The second trip was a big bus with 4 classes plus teachers all the way to Kibuye - too far and not that great to my way of thinking - I became very fed up with being ignored except when it came to paying or taking photographs!! but I think the teachers loved it and we did go in a boat round some of the islands which was pretty exciting for everyone.
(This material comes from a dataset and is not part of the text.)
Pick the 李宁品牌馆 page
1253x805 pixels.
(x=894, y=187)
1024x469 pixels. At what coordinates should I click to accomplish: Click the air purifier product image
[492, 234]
A real Rwandan moment on the way - we stopped to vist a Genocide memorial - where an entire congregation of people taking refuge in a large church had been buried alive by bulldozers knocking the church down. Everyone got out of the bus and went to walk about in sombre mood and lost in personal reflection. The children totally unsupervised got bored and returned to the bus where they let off the fire extinguisher - clouds of billowing dust and some very shaken pupils greeted the anxious teachers and a poor traumatised woman who had rushed at me with little cries of delight and many kisses - she wanted to come with us and looked utterly crushed as we drove off. At Kibuye some of the teachers swam while the wretched children wilted in the sun and complained of hunger as their teachers disported themselves with shouts to me of "photo photo"
I went to Kigali yesterday for a big joint birthday party given by at least 3 vols - masses of food - lashings of drink and dancing. It was great to see nearly all the vols old and new - I made vague plans to meet up with Inga in Wales over the new year - how strange.
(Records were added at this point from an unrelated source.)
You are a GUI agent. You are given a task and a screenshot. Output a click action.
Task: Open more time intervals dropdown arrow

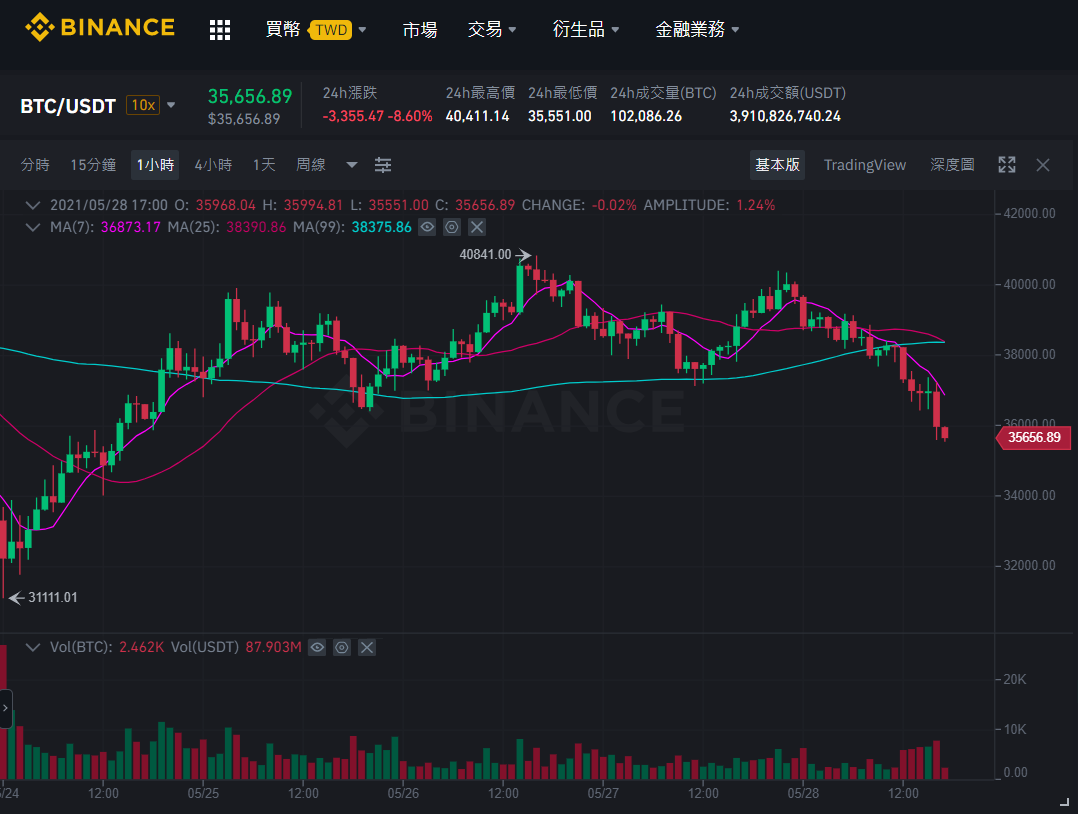pyautogui.click(x=352, y=165)
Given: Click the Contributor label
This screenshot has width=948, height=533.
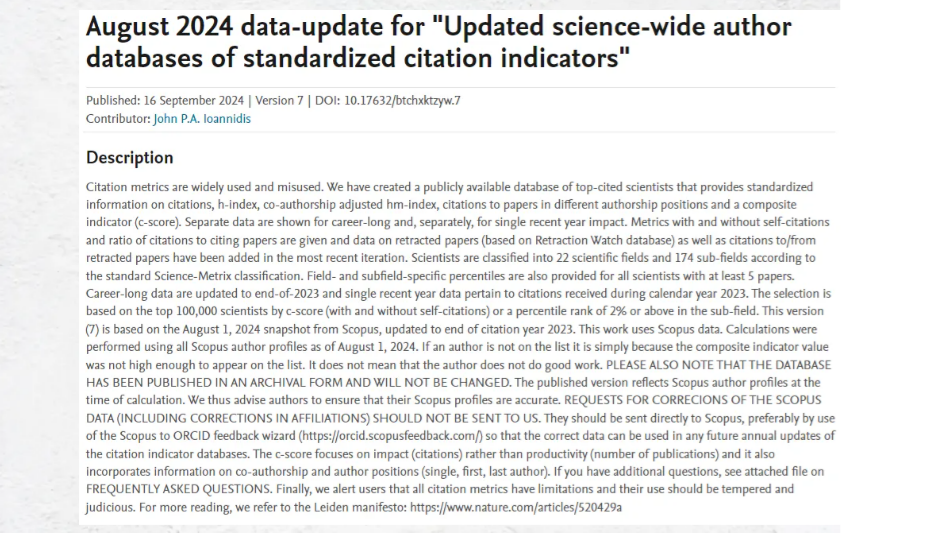Looking at the screenshot, I should 118,118.
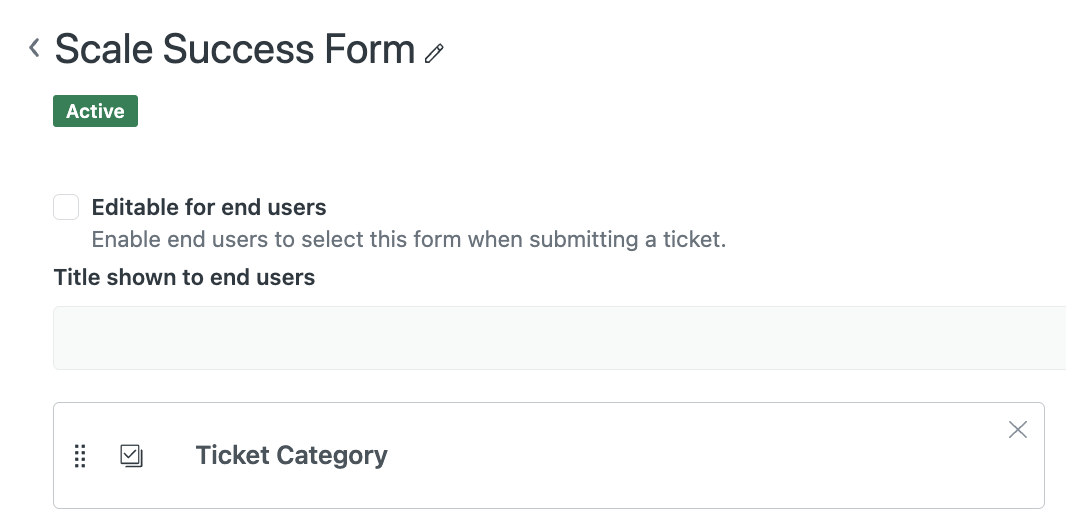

Work wise - the cooking goes on and I've just started doing a bit of English with the older girls - they are so excited and seem to be catching on really well - I should have started months ago - in fact I'm now beginning to see all the things I should have done and all the things I should not have done and to be quite cross with myself.
It has been fun getting to know the new vols and to making a few plans with Ruth who is to work on the Sign Language project and is based at the secondary school where the deaf pupils go if they pass the vital exam at the end of Primary. they love her as she is young - about the same age as some of them and pretty and very engaging and is learning Rwandan Sign very fast.
Last Sunday we took a picnic and a bottle of wine to share with Maggie, a new vol who has a huge house just by the prison in Gikongoro. A perfect place for the next party!!
In just over 8 weeks I'll be back and I am really looking forward to seeing everyone, having some roast beef and all the trimmings and eating a choc bar! And having a few glasses of decent wine!